It was time Billy came home. The Flying Dutchman puts in to shore every seven years, but the HMS Indomitable hasn't dropped anchor at Covent Garden in nearly two decades. The Royal Opera presented the 1951 premiere of Britten's Billy Budd, and its two-act revision, but it's been 19 years since the able seaman last scaled the rigging in Francesca Zambello's 1995 staging. Deborah Warner's new production has already travelled many nautical miles, enjoying successful runs at Madrid's Teatro Real and the Teatro dell'Opera di Roma, each house – incredibly – performing Budd for the first time.
“I am an old man who has experienced much.” Although nearing 50, Toby Spence still looks fresh-faced enough for Captain Vere's opening line to raise an eyebrow. But here “Starry Vere” appears in both prologue and epilogue alongside an aged version of himself, an elderly man with a haunted, faraway look, perpetually scouring the deck – holystoning – with a Bible. Warner doesn't push the homosexual overtones in the opera, but highlights the work's religious and redemptive power, seeing it as a parable of good and evil, but with all the ambiguities that can be read into parables.
Warner writes of John Claggart, the master-at-arms who destroys Billy with his false accusation of inciting mutiny, as “a fallen Angel”. Fresh-faced Billy is an innocent, a lamb to be slain, hands manacled, nuzzling into Dansker's back when the old seadog brings him a sip of grog and a biscuit – a clear allusion to the Eucharist – before his execution.

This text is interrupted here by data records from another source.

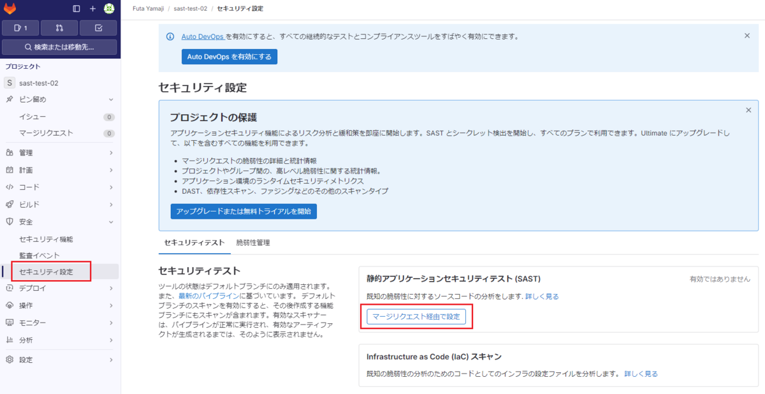Image resolution: width=765 pixels, height=394 pixels.
Task: Collapse the ピン留め section
Action: click(x=110, y=99)
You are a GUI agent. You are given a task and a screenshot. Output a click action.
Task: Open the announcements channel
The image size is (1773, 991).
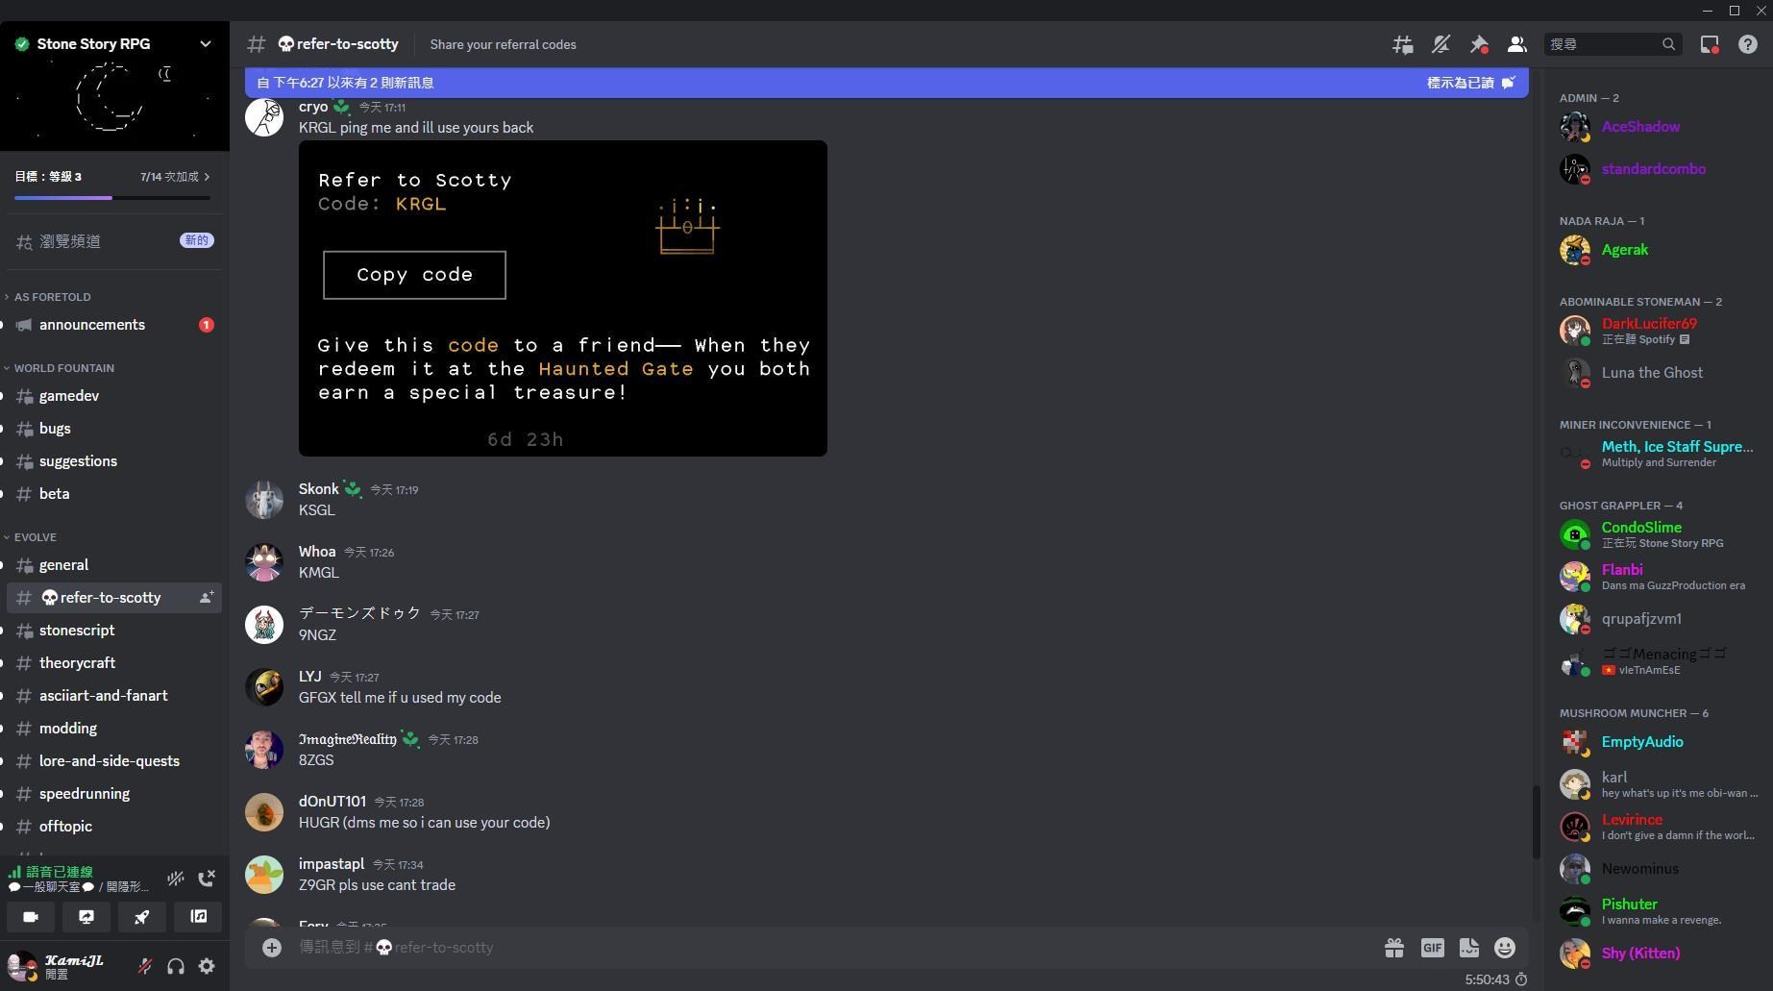(x=92, y=325)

The most telling scene comes after the drumhead court martial sentences Billy to hang. Usually, Captain Vere heads off-stage to deliver the verdict, but Billy is present throughout, turning the scene between the two men, played out over Britten's astonishing sequence of 34 chords, which start crushingly but gradually dissolve, into something very powerful. As Billy climbs down into the hold, he places his palm on Vere's forehead, absolving him. It's a moment that chokes.

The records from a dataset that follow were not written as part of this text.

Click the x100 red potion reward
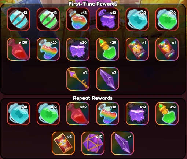 tap(18, 49)
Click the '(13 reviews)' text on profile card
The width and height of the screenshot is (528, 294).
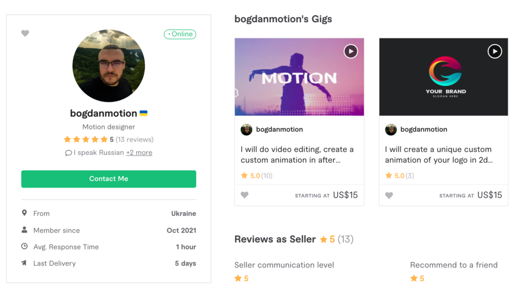[x=135, y=140]
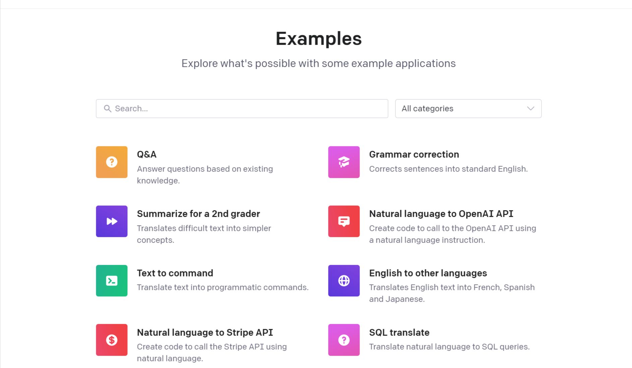Open the Q&A example title
The width and height of the screenshot is (632, 368).
pyautogui.click(x=146, y=154)
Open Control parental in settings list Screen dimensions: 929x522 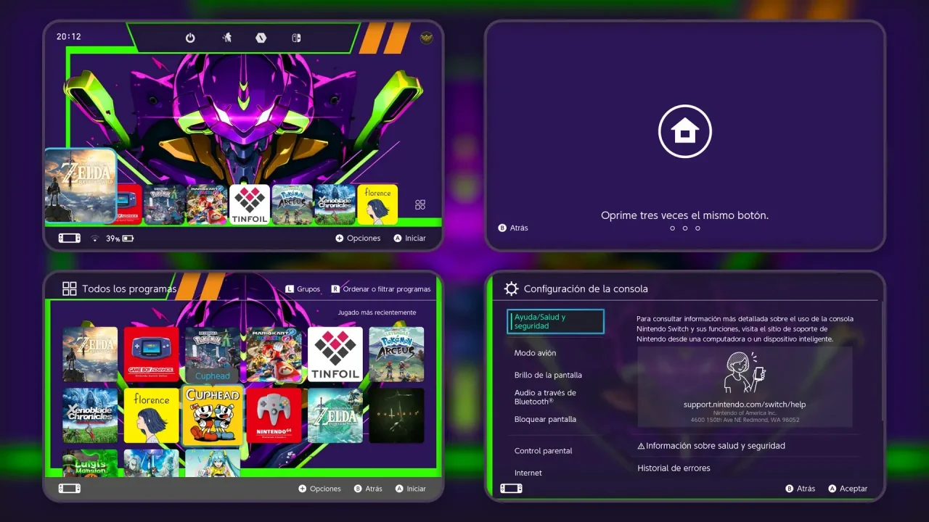click(x=543, y=451)
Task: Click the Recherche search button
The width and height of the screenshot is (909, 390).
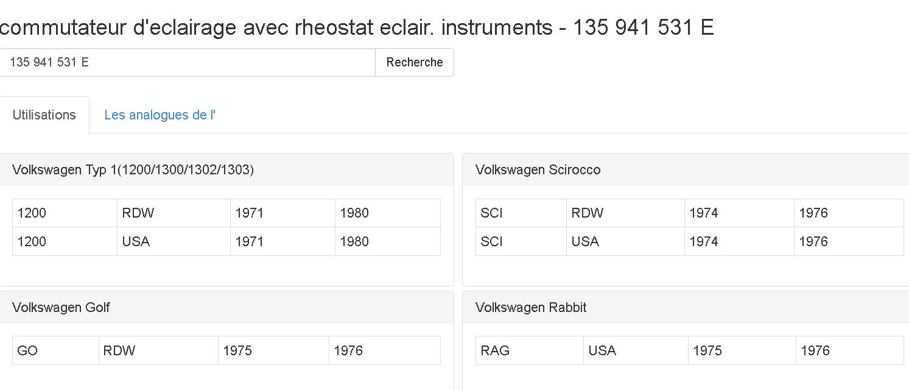Action: coord(414,62)
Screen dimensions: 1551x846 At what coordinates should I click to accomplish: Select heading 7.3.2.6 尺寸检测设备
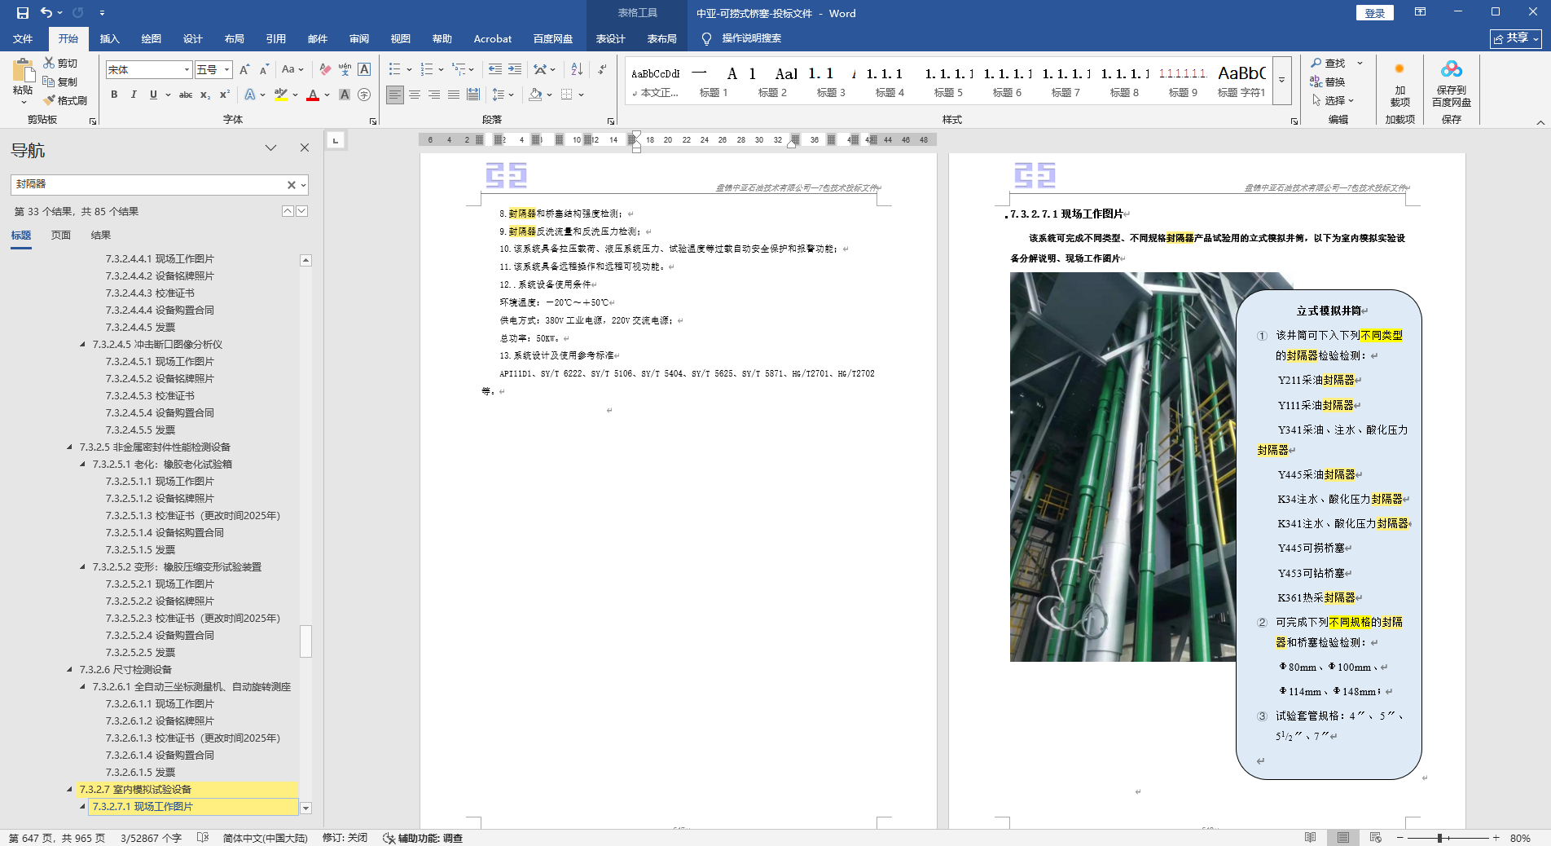(125, 669)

Michael Levine's semi-abstract set of floating platforms is flanked by rigging of hundreds of ropes, dangling like prison bars. The split staging is effective when Claggart delivers his Iago-like Credo just a few feet above Billy, slumbering below decks. However, those in the upper reaches of the house may have found this raised deck obscured their view of Billy's prison scene. Chloe Obolensky's sharp naval uniforms seem to place us in the Second World War – HMS Indomitable was also the name of a 1940s aircraft carrier – although the sixty hammocks suspended below reference the man-of-war war frigate of Britten's original 1797 setting in the Napoleonic wars. Despite the wide expanse of the staging, Jean Kalman's evocative lighting creates an oppressive, claustrophobic atmosphere. The only miscalculation is a sharp blackout at the end which invites applause far too soon; it cries out for a soft, silent fade-out.